Over the next couple of days, Sonia taught the girls certain dance moves at which point Renu realised that they were now a part of a “dance orchestra” for entertaining men. Girls unable to perform the dances were verbally and physically abused by Sonia and her husband Rohit. One of the girls in the house devised a plan to run away. She lied to Sonia about being pregnant and said she needed to return home. To ensure her ultimate return to Siwan, Rohit ordered Renu to accompany the girl, believing that Renu would never abandon her sister Seema. However, once Renu reached home, due to her traumatization, she never spoke of the orchestra to her parents.
Seema, meanwhile, along with the other girls were made to dance at various functions primarily for men. At the end of these performances, inebriated men picked girls that they would sexually abuse. Rohit would make all the arrangements for which he was paid directly by these men. Seema was confined to the house and only allowed out during performances. Sonia kept a close eye on her daily activities to ensure she did not try to escape. The future looked bleak and uncertain for Seema who was slowly coming to terms with the fact that she may never see her family again.

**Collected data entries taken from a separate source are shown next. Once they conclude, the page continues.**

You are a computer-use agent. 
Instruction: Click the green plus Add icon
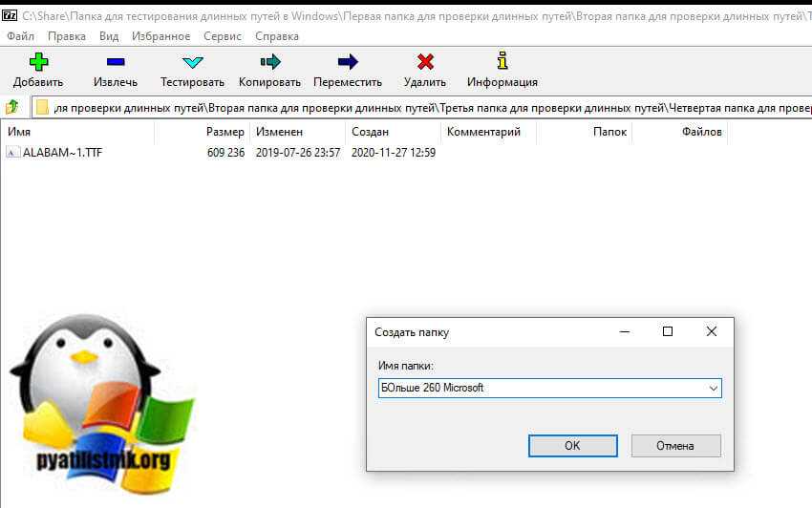38,62
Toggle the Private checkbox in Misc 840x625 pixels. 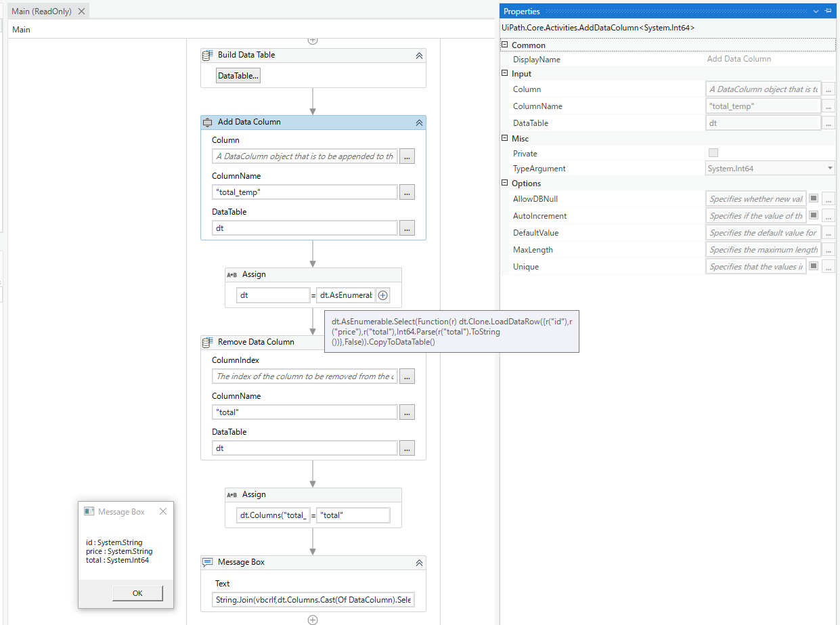click(x=713, y=153)
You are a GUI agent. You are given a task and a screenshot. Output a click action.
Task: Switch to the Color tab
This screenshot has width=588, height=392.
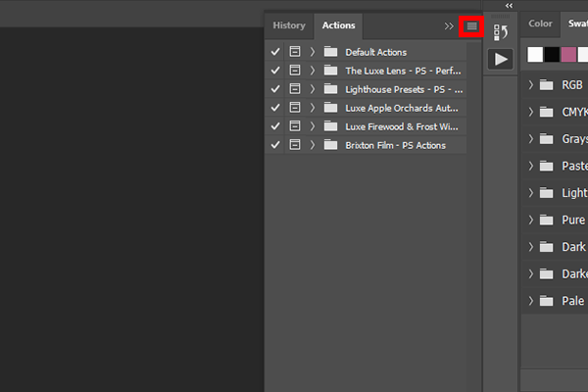540,24
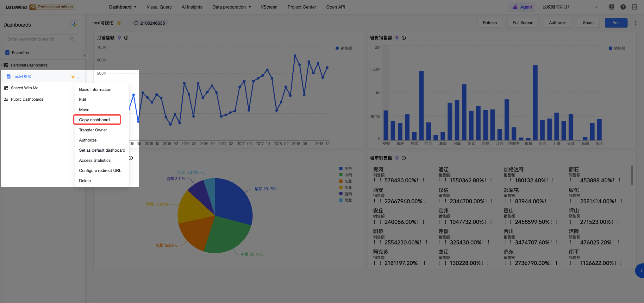This screenshot has width=644, height=303.
Task: Click the star icon next to mxl可视化 title
Action: click(119, 23)
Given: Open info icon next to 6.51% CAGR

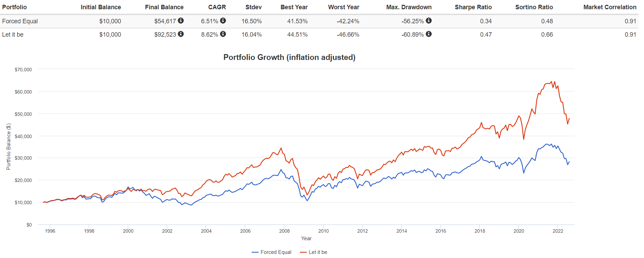Looking at the screenshot, I should pyautogui.click(x=223, y=21).
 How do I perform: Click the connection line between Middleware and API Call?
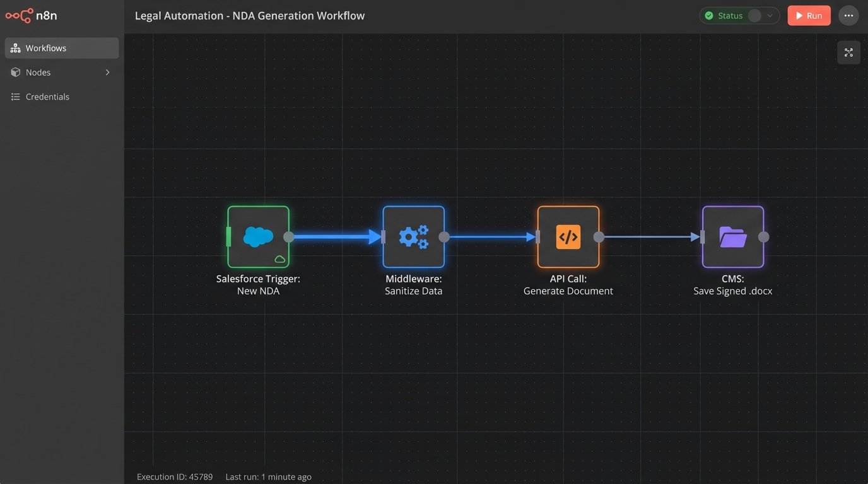click(491, 237)
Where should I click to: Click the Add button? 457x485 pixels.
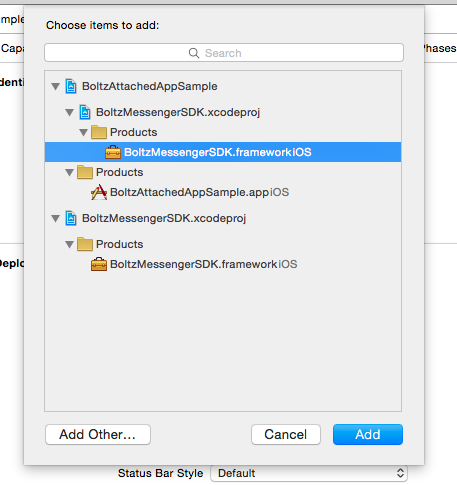point(368,434)
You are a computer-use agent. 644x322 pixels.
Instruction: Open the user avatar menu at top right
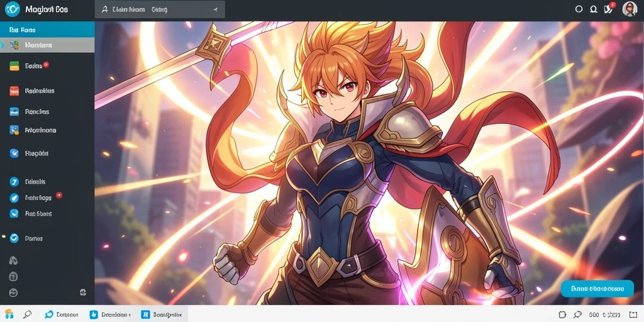pyautogui.click(x=630, y=9)
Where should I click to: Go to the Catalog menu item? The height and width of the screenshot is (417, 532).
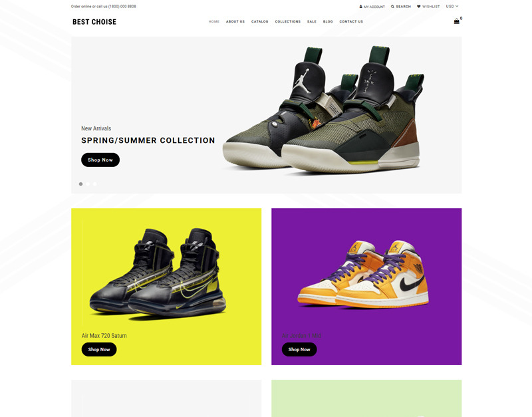[259, 21]
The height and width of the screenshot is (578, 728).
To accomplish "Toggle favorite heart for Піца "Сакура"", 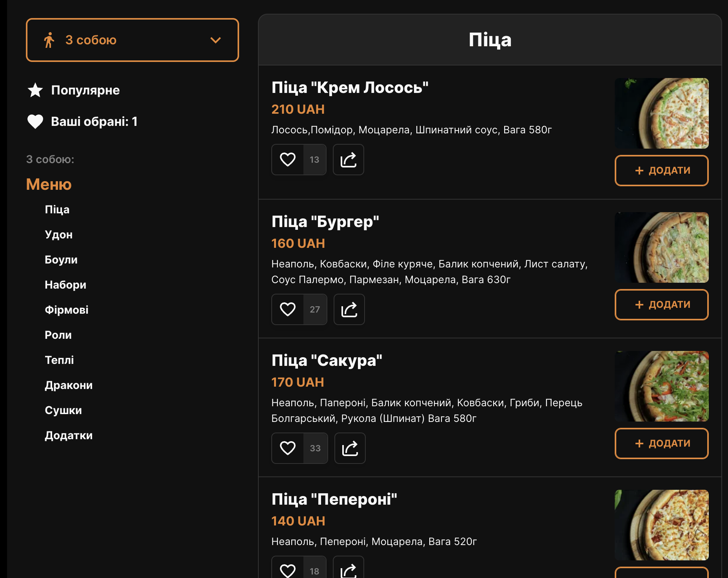I will tap(287, 448).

Based on evidence collected by local partner NGOs, in January of 2021, a rescue team consisting of JVI staff, local administration and police raided the facility where Seema and the other girls were staying. While JVI staff secured seven victims from the facility, police officers apprehended the dance orchestra owner. Aftercare staff escorted the survivors to a nearby hospital where they underwent routine medical check-ups. The Child Welfare Committee then passed orders to transfer them to an aftercare home. The accused were taken to a police station where JVI lawyers assisted the officials in filing the official police complaint under relevant sections of the law.

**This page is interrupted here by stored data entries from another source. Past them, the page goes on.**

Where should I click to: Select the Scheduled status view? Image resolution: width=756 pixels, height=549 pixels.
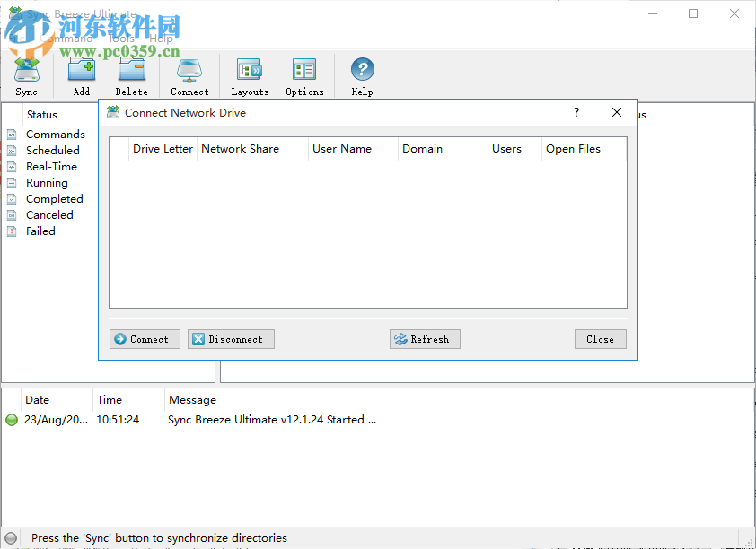52,150
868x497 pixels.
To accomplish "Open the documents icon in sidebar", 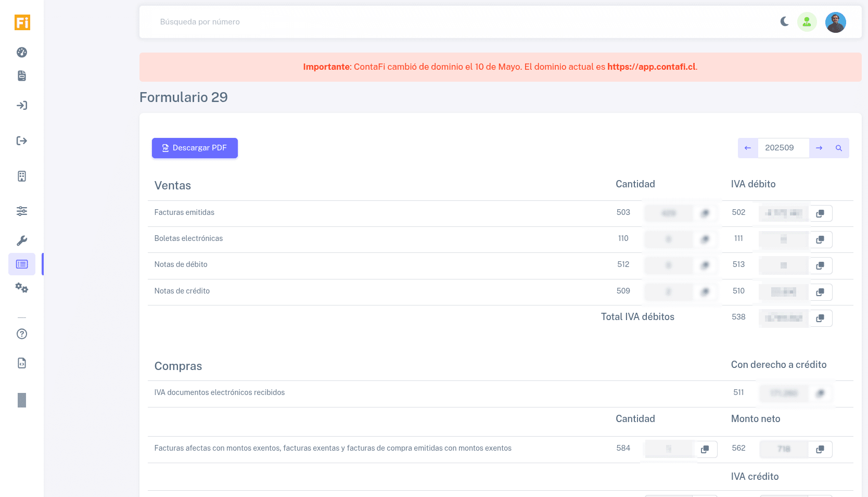I will coord(22,76).
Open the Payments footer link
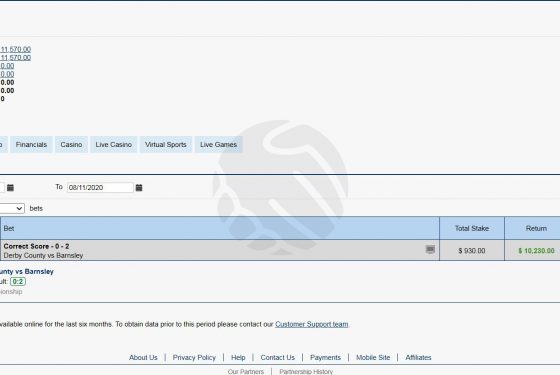 point(325,358)
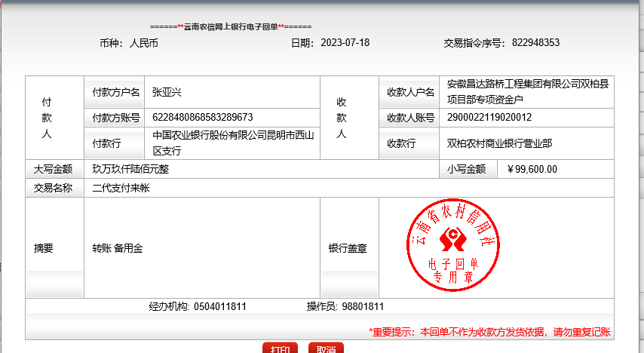644x353 pixels.
Task: Click the transaction serial number 822948353
Action: coord(535,42)
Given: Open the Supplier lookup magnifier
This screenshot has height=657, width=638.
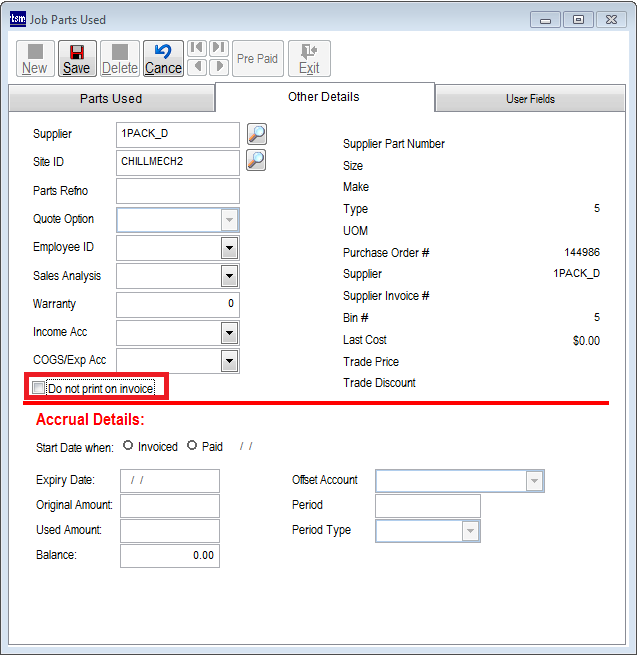Looking at the screenshot, I should pos(256,134).
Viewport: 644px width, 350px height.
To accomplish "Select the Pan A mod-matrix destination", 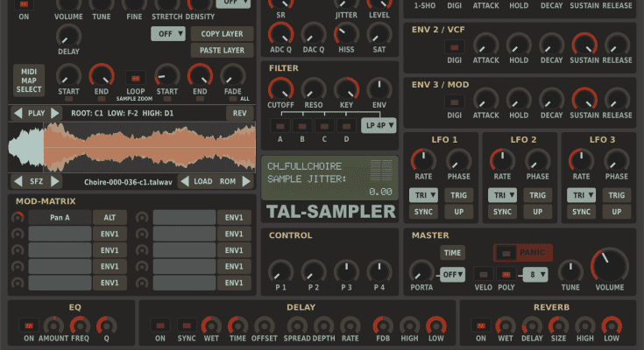I will [60, 218].
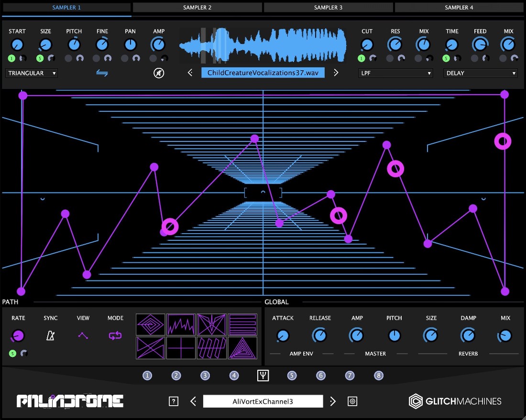Toggle the green modulation indicator under START

(x=12, y=58)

Seema is currently in the aftercare home where she will receive support until she goes before a district judge to give her statement. In addition to ensuring her access to various central and state compensation benefits, JVI’s Aftercare team reached out to Seema’s parents who will travel to Siwan to bring her home. Over the next two years, JVI staff will remain in touch with Renu and Seema to ensure they have access to education and are safe from traffickers.